**Task statement**
Every line from the line containing "[Nous suivre sur Facebook] (573, 2087)" through the final line below is to be repeated exactly; no other line is.

**Saved data entries**
>>>>>
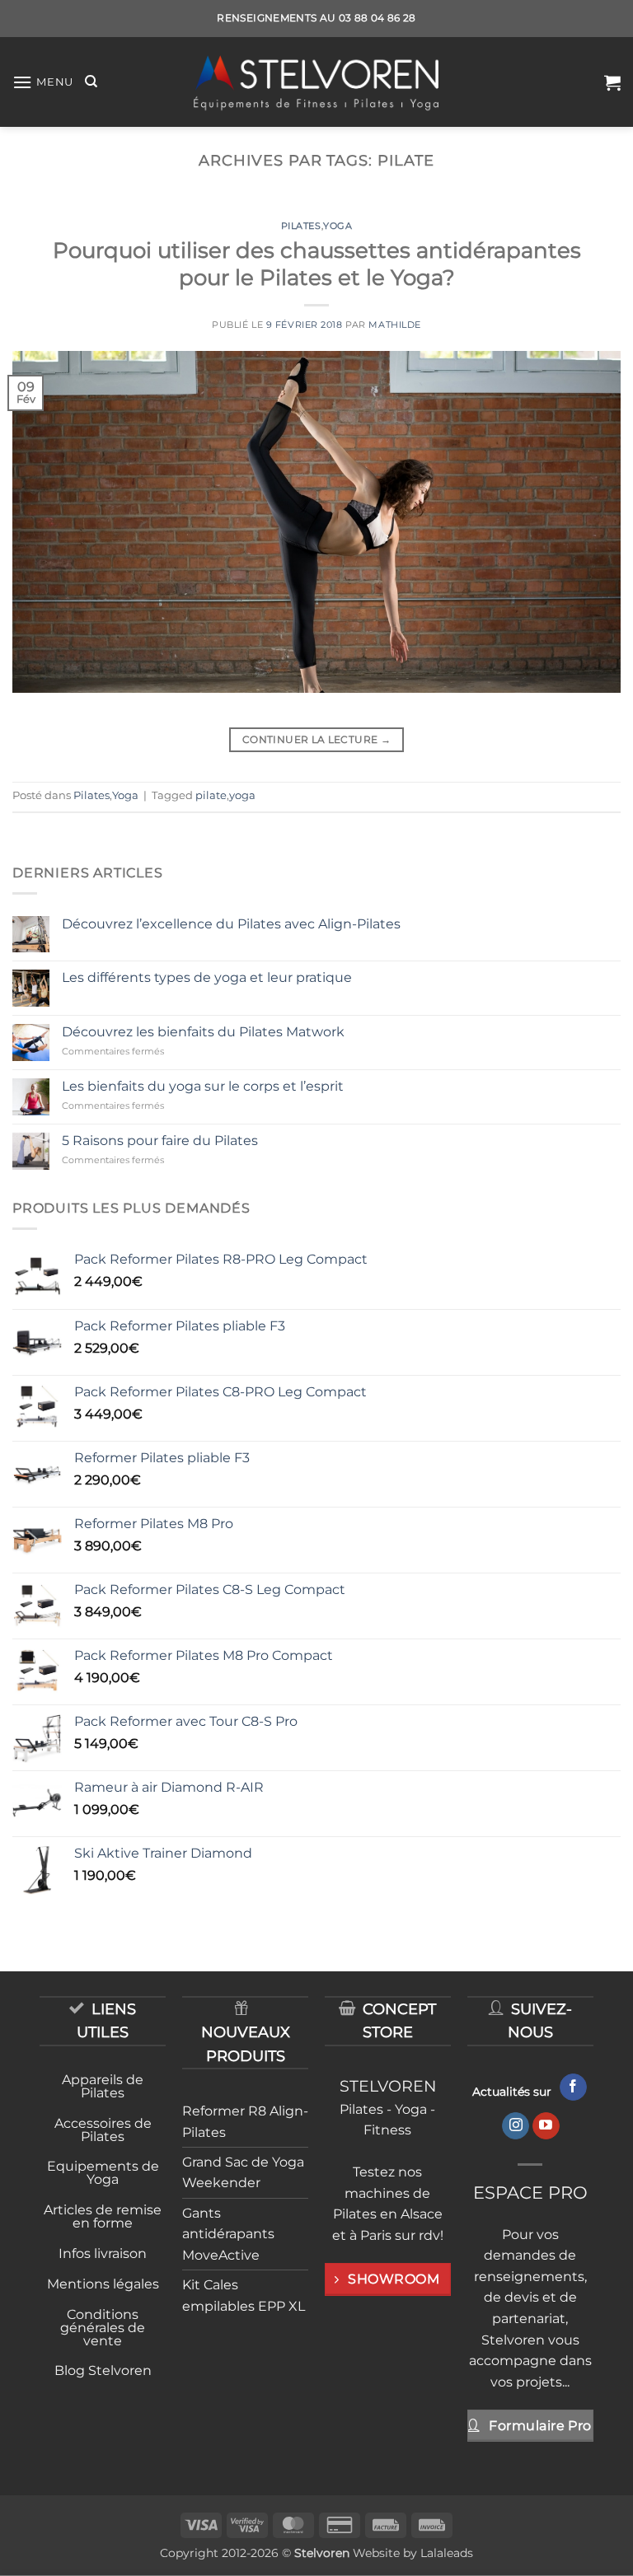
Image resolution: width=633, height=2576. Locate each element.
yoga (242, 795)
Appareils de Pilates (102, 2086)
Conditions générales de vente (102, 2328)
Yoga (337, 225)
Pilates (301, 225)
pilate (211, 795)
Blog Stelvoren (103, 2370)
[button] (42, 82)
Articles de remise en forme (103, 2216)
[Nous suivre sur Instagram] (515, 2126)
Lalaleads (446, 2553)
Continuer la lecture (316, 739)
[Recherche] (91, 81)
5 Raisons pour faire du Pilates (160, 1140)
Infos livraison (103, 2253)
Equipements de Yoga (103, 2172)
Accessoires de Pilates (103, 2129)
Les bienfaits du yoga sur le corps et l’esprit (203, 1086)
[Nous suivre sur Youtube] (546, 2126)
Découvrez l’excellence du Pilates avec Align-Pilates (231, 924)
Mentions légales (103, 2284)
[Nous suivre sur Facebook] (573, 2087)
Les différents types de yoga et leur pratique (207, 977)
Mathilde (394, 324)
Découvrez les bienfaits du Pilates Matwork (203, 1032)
<<<<<
**Reply to the exercise**
[Nous suivre sur Facebook] (573, 2087)
Les différents types de yoga et leur pratique (207, 977)
Mathilde (394, 324)
Découvrez les bienfaits du Pilates Matwork (203, 1032)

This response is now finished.